The University Teachers Association of Ghana (UTAG) at the Kwame Nkrumah University of Science and Technology (Kwame Nkrumah University of Science and Technology) has strongly opposed a proposed policy by the Ghana Tertiary Education Commission (Ghana Tertiary Education Commission) aimed at harmonising promotion guidelines for academic senior members across public universities.
In a letter routed to the Minister of Education, Haruna Iddrisu, through the UTAG National Secretariat, the KNUST branch questioned both the timing and justification of the reform, insisting it was introduced without adequate consultation with key stakeholders in the tertiary education sector.
UTAG-KNUST argued that GTEC’s claim of inconsistencies in promotion standards across universities was “unconvincing and insufficiently grounded,” adding that such variations reflect deliberate institutional design rather than administrative flaws requiring uniform correction.
The association further challenged the narrow focus of the proposed harmonisation, asking why only academic staff promotions were being targeted when other categories of university personnel also operate under differing conditions.
“We respectfully ask whether academic staff are the only category of university personnel for whom disparities exist?” the association stated, stressing that Ghana’s public universities were established with distinct mandates, governance systems and academic cultures that must be preserved.
It warned that enforcing a single promotion framework across institutions could weaken university autonomy and erode the unique academic identities that define individual universities.
UTAG-KNUST also urged GTEC to shift attention from promotion harmonisation to what it described as more pressing structural challenges within the tertiary education sector, including overcrowded student-to-teacher ratios, inadequate laboratory facilities, staffing shortages and broader teaching and learning constraints.
The association further called for a comprehensive review of Ghana’s higher education structure, particularly the “tiering” of universities, arguing that such an approach would yield more meaningful reforms than what it described as “peripheral interventions” focused solely on promotion criteria.
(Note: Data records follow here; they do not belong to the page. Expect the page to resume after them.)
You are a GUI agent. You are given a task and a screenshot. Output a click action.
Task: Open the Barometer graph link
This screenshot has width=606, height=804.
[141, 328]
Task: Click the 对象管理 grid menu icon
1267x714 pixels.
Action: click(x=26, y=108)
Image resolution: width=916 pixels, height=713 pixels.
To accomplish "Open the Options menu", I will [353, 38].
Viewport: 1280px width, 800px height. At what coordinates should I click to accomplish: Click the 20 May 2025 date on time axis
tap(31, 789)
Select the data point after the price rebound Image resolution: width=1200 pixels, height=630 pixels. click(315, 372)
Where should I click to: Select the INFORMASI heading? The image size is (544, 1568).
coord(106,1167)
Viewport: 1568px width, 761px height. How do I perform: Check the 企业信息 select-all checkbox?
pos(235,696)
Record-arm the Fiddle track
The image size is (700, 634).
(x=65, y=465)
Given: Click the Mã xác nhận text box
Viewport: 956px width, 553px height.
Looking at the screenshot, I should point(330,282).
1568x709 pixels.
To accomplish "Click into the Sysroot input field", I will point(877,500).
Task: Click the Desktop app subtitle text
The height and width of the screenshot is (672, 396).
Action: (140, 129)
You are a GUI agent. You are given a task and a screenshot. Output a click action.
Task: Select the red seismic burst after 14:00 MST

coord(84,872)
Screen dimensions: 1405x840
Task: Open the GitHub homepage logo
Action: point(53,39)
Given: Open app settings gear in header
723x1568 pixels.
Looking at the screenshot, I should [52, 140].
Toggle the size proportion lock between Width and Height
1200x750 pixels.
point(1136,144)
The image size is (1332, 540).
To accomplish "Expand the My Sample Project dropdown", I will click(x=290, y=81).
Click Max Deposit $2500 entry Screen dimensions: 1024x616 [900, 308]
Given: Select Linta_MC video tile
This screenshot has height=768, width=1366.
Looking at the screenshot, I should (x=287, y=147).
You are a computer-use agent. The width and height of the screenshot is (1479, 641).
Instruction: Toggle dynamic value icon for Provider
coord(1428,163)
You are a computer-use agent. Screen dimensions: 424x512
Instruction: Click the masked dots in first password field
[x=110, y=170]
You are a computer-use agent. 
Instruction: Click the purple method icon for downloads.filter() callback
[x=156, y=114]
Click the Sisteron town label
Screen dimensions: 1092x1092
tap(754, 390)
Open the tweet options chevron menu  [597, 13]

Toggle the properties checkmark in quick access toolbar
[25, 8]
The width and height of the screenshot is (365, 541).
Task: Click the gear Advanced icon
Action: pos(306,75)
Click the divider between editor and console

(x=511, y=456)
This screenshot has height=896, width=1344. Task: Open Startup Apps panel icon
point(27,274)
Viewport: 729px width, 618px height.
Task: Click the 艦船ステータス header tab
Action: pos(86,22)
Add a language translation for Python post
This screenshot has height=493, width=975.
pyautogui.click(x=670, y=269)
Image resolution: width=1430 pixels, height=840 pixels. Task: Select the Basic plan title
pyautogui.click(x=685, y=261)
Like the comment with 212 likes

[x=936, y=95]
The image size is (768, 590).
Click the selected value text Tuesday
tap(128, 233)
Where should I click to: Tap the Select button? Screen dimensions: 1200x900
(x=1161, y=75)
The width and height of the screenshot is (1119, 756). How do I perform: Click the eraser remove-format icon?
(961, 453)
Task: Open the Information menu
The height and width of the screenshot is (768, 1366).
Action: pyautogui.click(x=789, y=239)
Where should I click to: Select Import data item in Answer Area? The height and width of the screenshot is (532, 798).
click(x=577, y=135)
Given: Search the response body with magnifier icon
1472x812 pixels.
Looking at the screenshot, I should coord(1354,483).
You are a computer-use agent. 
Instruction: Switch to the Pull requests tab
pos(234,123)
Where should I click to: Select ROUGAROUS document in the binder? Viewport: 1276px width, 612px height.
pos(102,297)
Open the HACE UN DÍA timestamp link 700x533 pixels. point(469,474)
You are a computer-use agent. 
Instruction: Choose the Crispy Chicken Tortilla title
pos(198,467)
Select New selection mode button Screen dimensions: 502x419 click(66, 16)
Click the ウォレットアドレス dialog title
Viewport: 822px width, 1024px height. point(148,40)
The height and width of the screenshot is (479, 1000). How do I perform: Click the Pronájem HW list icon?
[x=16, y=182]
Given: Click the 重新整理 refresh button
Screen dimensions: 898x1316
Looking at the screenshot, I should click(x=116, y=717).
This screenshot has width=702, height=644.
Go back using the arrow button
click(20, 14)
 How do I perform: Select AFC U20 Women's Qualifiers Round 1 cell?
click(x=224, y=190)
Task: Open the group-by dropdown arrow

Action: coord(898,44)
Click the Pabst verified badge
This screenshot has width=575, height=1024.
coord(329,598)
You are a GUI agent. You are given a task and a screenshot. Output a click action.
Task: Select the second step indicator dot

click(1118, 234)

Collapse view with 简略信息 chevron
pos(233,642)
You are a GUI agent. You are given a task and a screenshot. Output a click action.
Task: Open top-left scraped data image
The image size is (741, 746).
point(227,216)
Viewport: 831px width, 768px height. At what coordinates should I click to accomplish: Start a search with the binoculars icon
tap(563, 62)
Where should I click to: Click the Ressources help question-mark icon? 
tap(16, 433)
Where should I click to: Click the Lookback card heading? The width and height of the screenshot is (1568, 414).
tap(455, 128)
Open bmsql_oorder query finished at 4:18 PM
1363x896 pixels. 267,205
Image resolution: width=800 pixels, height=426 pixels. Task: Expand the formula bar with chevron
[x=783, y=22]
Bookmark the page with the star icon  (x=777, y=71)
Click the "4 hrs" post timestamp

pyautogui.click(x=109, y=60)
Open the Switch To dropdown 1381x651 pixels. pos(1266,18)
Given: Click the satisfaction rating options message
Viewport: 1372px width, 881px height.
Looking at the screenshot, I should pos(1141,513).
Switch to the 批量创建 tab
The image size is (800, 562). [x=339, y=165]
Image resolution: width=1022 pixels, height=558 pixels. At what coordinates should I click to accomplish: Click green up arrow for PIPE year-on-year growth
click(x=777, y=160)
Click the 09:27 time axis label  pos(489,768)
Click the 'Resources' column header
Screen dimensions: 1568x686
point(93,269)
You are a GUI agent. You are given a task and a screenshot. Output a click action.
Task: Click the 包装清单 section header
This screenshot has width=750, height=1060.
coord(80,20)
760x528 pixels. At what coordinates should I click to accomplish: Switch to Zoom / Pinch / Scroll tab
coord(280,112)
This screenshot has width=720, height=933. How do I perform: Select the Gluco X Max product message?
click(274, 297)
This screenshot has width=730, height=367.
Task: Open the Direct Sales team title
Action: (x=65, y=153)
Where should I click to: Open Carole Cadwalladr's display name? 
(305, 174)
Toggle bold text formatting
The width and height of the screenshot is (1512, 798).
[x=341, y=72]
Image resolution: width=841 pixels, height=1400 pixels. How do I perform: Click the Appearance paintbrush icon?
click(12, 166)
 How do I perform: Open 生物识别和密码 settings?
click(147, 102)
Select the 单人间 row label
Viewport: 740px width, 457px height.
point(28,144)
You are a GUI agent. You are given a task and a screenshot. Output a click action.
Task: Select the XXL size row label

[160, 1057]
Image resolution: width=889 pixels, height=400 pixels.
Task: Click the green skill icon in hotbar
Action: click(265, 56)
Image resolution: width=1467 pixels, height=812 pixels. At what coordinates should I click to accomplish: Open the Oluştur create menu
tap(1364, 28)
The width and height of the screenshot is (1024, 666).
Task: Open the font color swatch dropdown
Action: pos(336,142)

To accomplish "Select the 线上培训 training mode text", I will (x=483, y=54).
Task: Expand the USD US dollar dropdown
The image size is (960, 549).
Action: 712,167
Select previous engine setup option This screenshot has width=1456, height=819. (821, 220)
It specifically pointed to challenges at under-resourced institutions such as the University of Environment and Sustainable Development (University of Environment and Sustainable Development), urging regulators to prioritise capacity-building and infrastructure development across the sector.
UTAG-KNUST concluded that its members would be unwilling to cooperate with management in implementing the proposed framework unless wider disparities—especially in staffing and infrastructure—are addressed.
It maintained that existing governance structures already provide sufficient autonomy to university authorities, insisting that the current system “is not broken and therefore does not require this form of intervention.”